Professor Melissa Little, Associate Professor Enzo PorrelloDr Nicole Van Bergen and Associate Professor David Elliott have secured grants to advance their research into kidney disease, heart failure and a debilitating seizure disorder. Federal Health Minister Greg Hunt, announced the funding at MCRI as part of the 2021 MRFF Stem Cell Therapy Mission round.

Professor Little's project will harness human stem cells to create mini kidneys that will help find treatments for genetic kidney disease, a life-threatening condition that is largely untreatable.

"While a genomic diagnosis can now be made in almost 50 per cent of patients with genetic kidney disease, this has not led to any specific treatment options," she said. "Our study will focus on congenital nephrotic syndrome, a type of potentially fatal inherited kidney disease."

Professor Little said her team would use their well-established patient stem cell-derived "mini kidneys" to model human kidney disease in a dish, accelerating the development pathway to clinical trials and eventually personalised therapies.

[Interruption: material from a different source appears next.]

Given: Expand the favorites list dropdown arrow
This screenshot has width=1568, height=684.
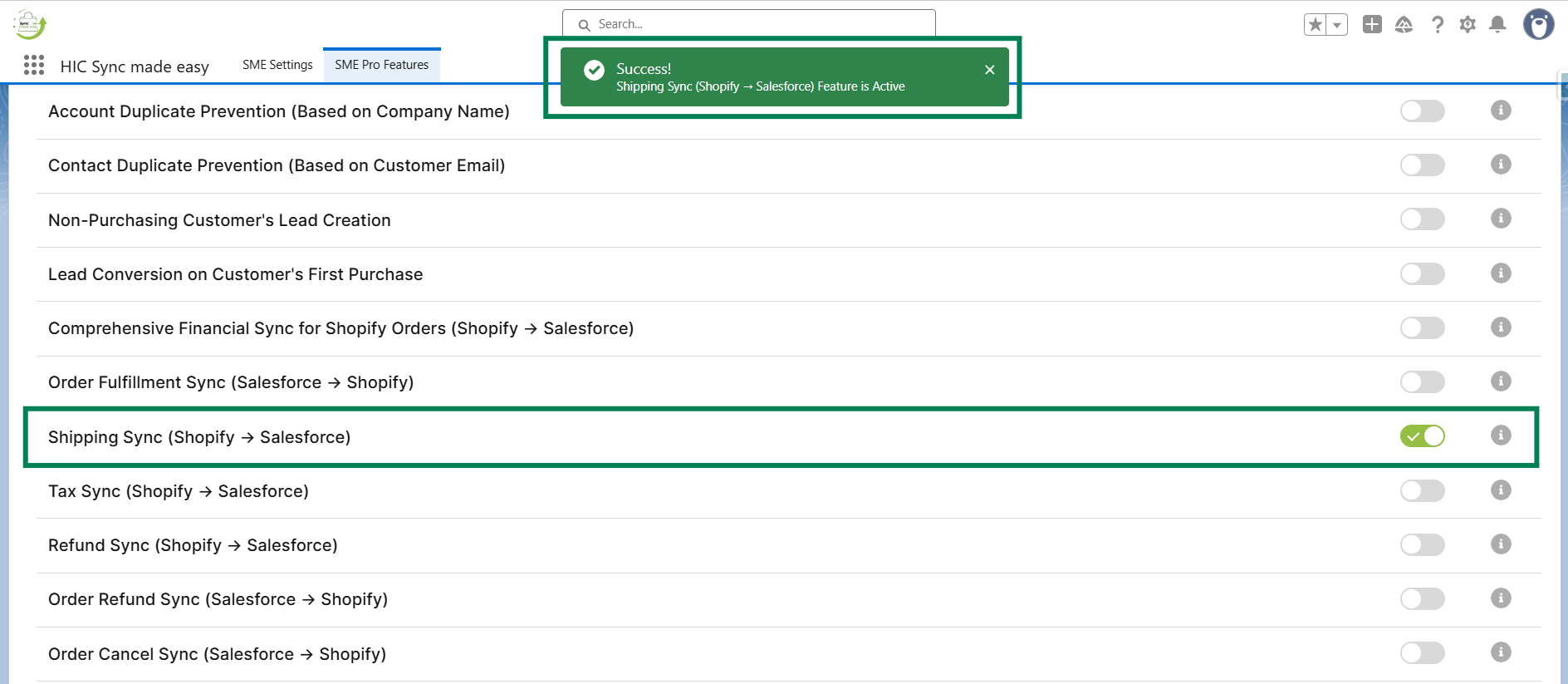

As pioneers who developed bioengineered heart tissue from pluripotent stem cells, Associate Professor Porrello and his team will now test whether this technology can treat heart disease, the leading cause of Australian infant deaths.

"This project aims to evaluate the safety and effectiveness of bioengineered heart tissue in a pre-clinical model of paediatric heart failure," he said. "If successful, this approach could radically transform patient outcomes and improve the quality of life of children affected by heart disease."

Associate Professor Porrello said that these critical proof-of-concept studies would determine if bioengineered heart tissue could be used for congenital heart repair and pave the way for further commercial development of this technology and future clinical trials.

Dr Van Bergen's project will use stem-cell-derived human brain cells grown in a 3D environment to find treatments for a neurological disorder, which causes severe seizures and developmental delays in young children.

"CDKL5 Deficiency Disorder (CDD) is a debilitating disorder with, sadly, no effective treatment options," she said. "To address this, we will use bioengineered brain cells grown in a 3D-matrix to closely mimic the brain's cellular structure in order to study molecular pathways involved in CDD, coupled with a high-throughput drug screening program to identify potential targeted therapies for children with CDD."

Dr Elliott's project aims to prevent heart failure that can occur in childhood cancer survivors as a result of chemotherapy, by using miniature human hearts to identify heart-protecting drugs.

"Using heart muscle cells produced in the lab, we are looking for drugs that stop the damage that often occurs during chemotherapy and persists into adulthood," he said. "Our aim is to significantly reduce the damaging side effects of anti-cancer drugs on the hearts of children."

Associate Professor Elliott, in collaboration with Professor Jonathan Baell from the Monash Institute of Pharmaceutical Sciences, is using approved drugs, which will enable his team to quickly move toward clinical trials.